**Quoted passage**.

::::::

Most contractors throughout the United States struggle with this issue due to lack of knowledge.

Most all contractors will oversize both gas furnaces and air conditioning. A lot of it is due to the lack of requirements in local and state codes, and lack of enforcement when it is an adopted code.

The other big issue with this subject is that there is rarely benchmarking at time of commissioning that confirms that the equipment is performing as designed by the manufacturer.

About three years ago the federal government along with states where offering tax rebates for high efficiency equipment that was installed. A tremendous amount of equipment was increased in size to mach the efficiency requirements to convince consumers to purchase.

The governments implemented the efficiency rating of the equipment but never implemented performance requirements to verify performance. This has led to high efficiency equipment to be installed not only over sized but installed on duct systems that will not deliver the proper amount of air with high static pressure leading to higher energy costs for the consumer. Thus the higher cost to and increased failure rate is a burden to the consumer of the product and every other consumer due to higher utility cost and increased carbon foot print.


----------



## Rick18071 (Jul 19, 2013)

we require plans and cals for plan review. None of us understands them. For all we know they could be using the same one over and over.


----------



## Gregg Harris (Jul 19, 2013)

Rick18071 said:
			
		

> we require plans and cals for plan review. None of us understands them. For all we know they could be using the same one over and over.


 In a lot of cases that is true especially on subdivisions for new construction even though the house has a higher or lower load calculation. Or a load calculation is done and equipment or modifications to structure are changed.


----------



## rgrace (Jul 19, 2013)

Gregg Harris said:
			
		

> You can not be serious!


Hahahaha, well at least THAT got things started


----------



## TimNY (Jul 20, 2013)

I ask for equipment specs, Manual J and D.  If I don't get the D I don't make a fuss.

I do look at the J.  It's not that difficult to figure out, provided the correct report are forwarded for review.  The software de jour appears to be Wrightsoft.  Wrightsoft has a bazillion reports, each with different bits of information on it.  I don't think it's difficult to understand, it's just figuring out the terminology on the report.

At a minimum:

-confirm outdoor design temp is correct

-confirm indoor design temp is correct

-look for anomalies the contractor has added, like fan/vent loads, and make sure they match the actual loads

-do a rough calc on the volume of the home and make sure the summary report reflects the actual volume

A big red flag are number is bold italics.  The program puts any variable that has been manually overridden in bold italics.

::::::

**Recorded data**.

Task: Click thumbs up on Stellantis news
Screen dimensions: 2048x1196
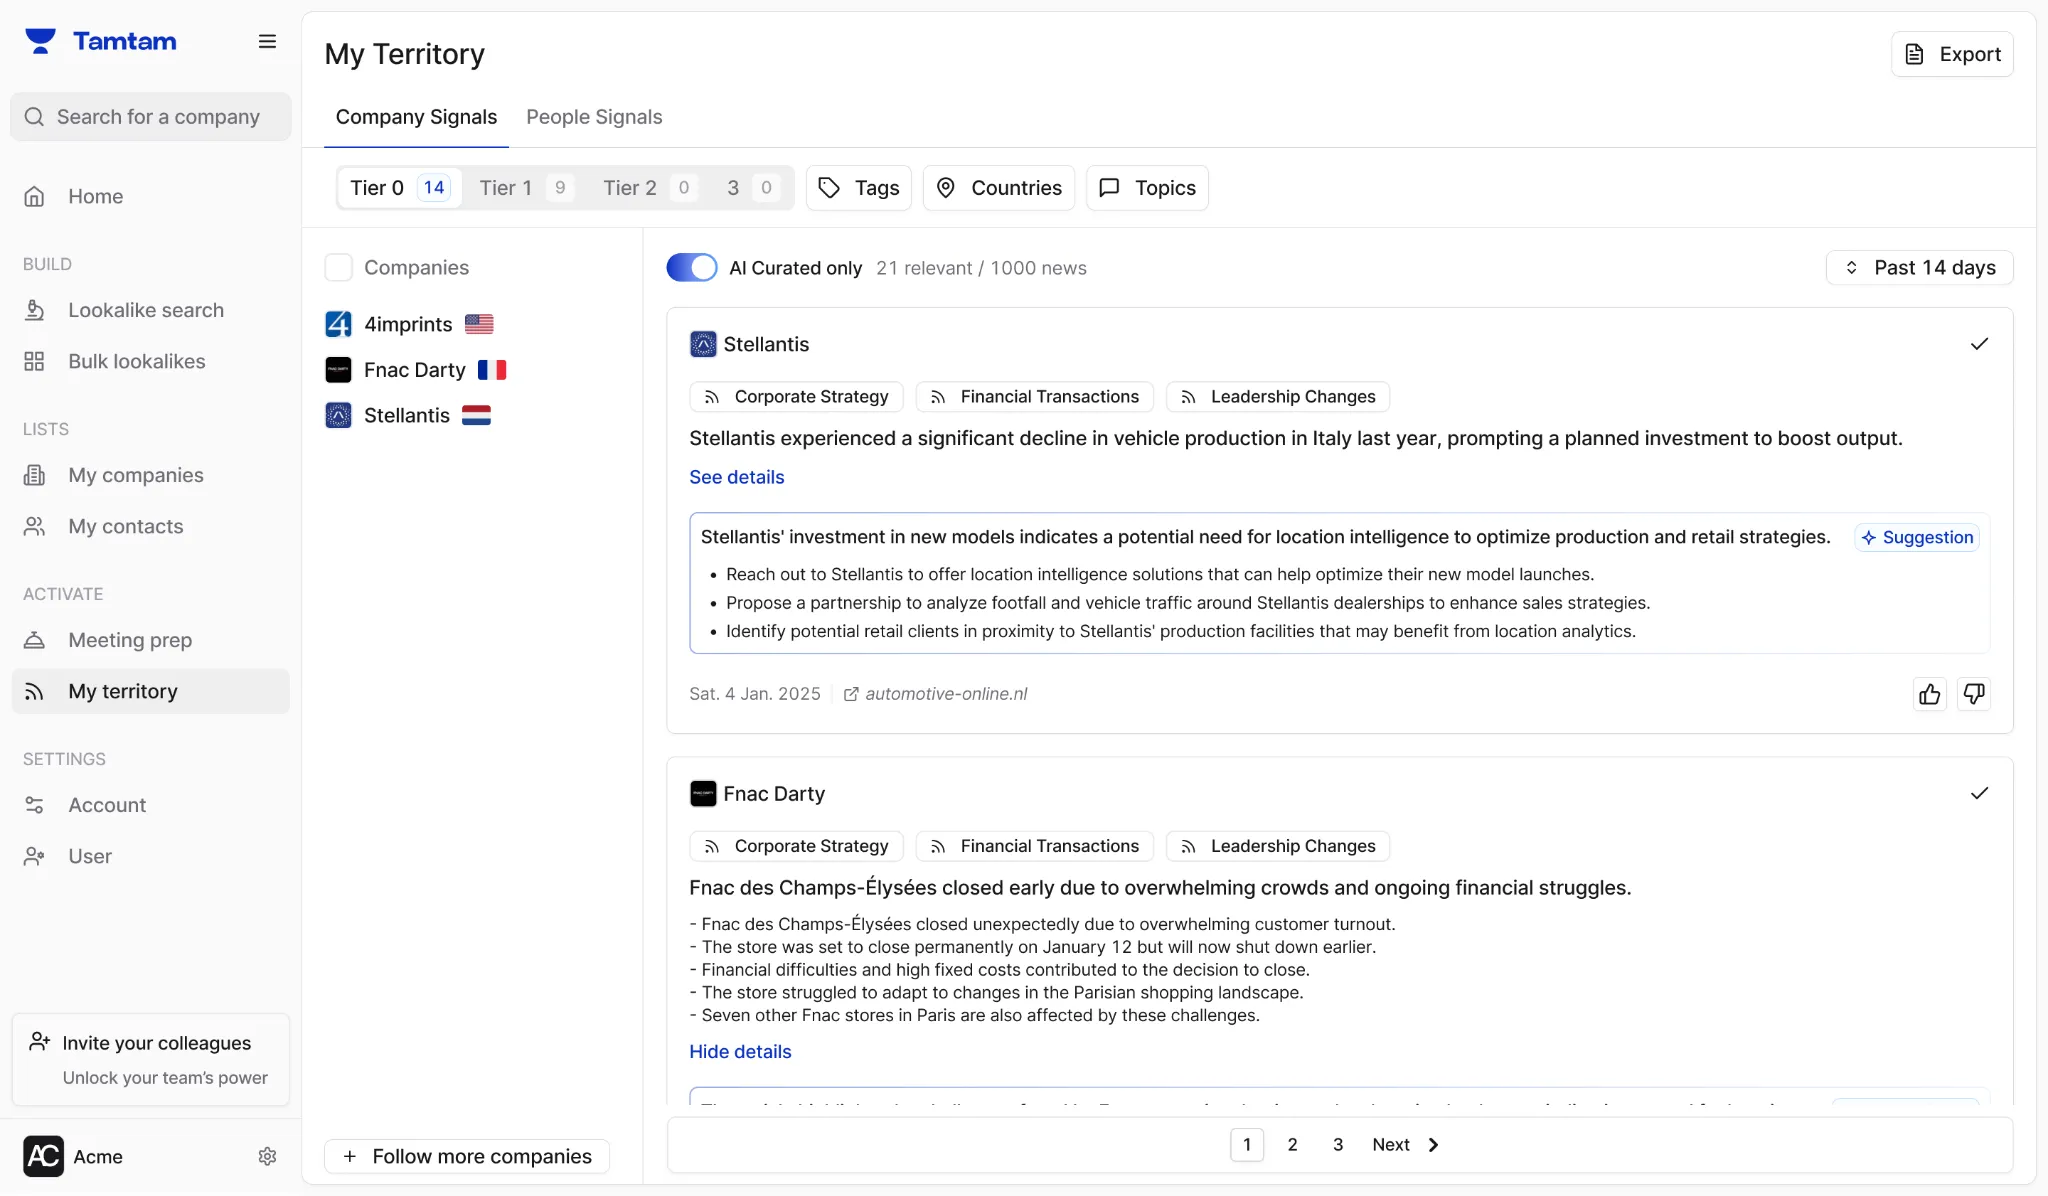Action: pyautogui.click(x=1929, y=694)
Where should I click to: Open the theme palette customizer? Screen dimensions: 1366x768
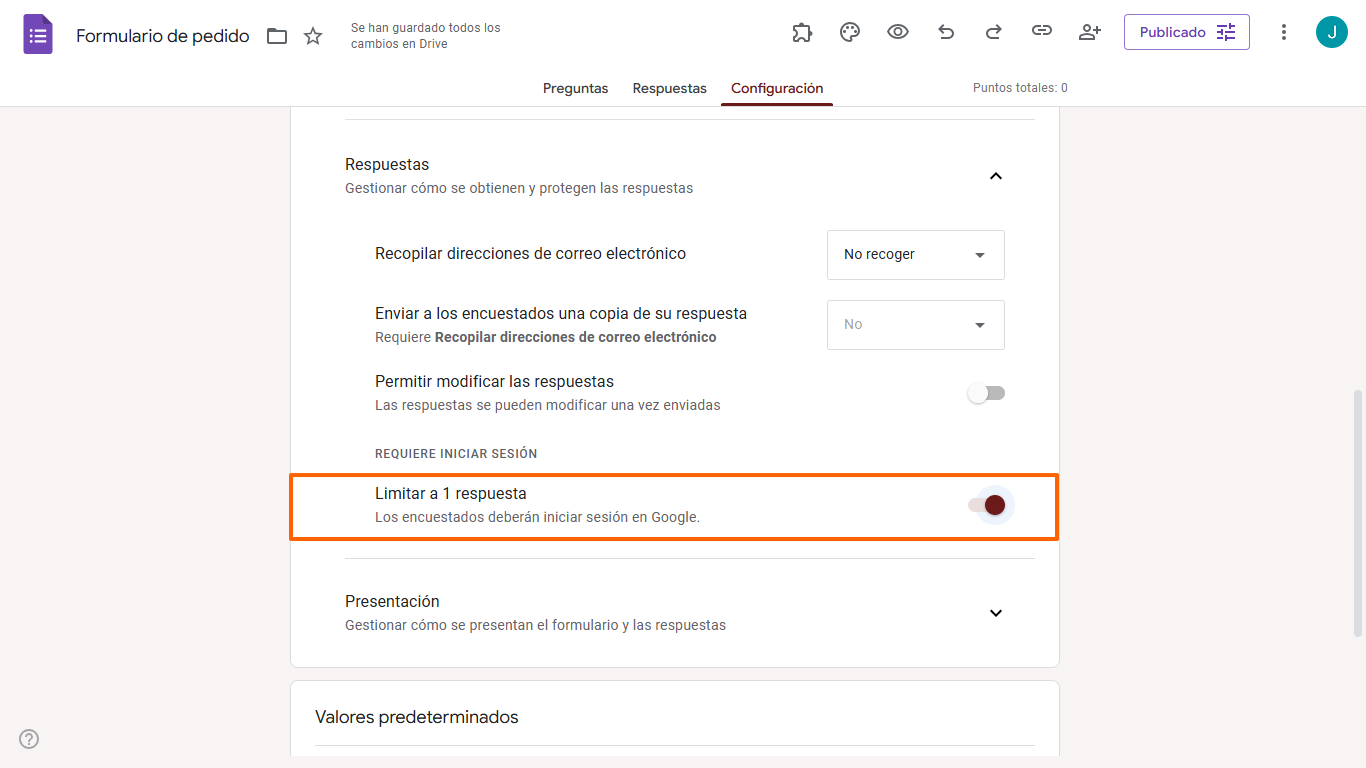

::::::

**What needs to be done**. In the HVAC sizing thread, list every check TimNY gives under "At a minimum:".

**Finished task**.
- Confirm the outdoor design temperature is correct.
- Confirm the indoor design temperature is correct.
- Look for anomalies the contractor has added, like fan/vent loads, and make sure they match the actual loads.
- Do a rough calculation of the home's volume and make sure the summary report reflects the actual volume.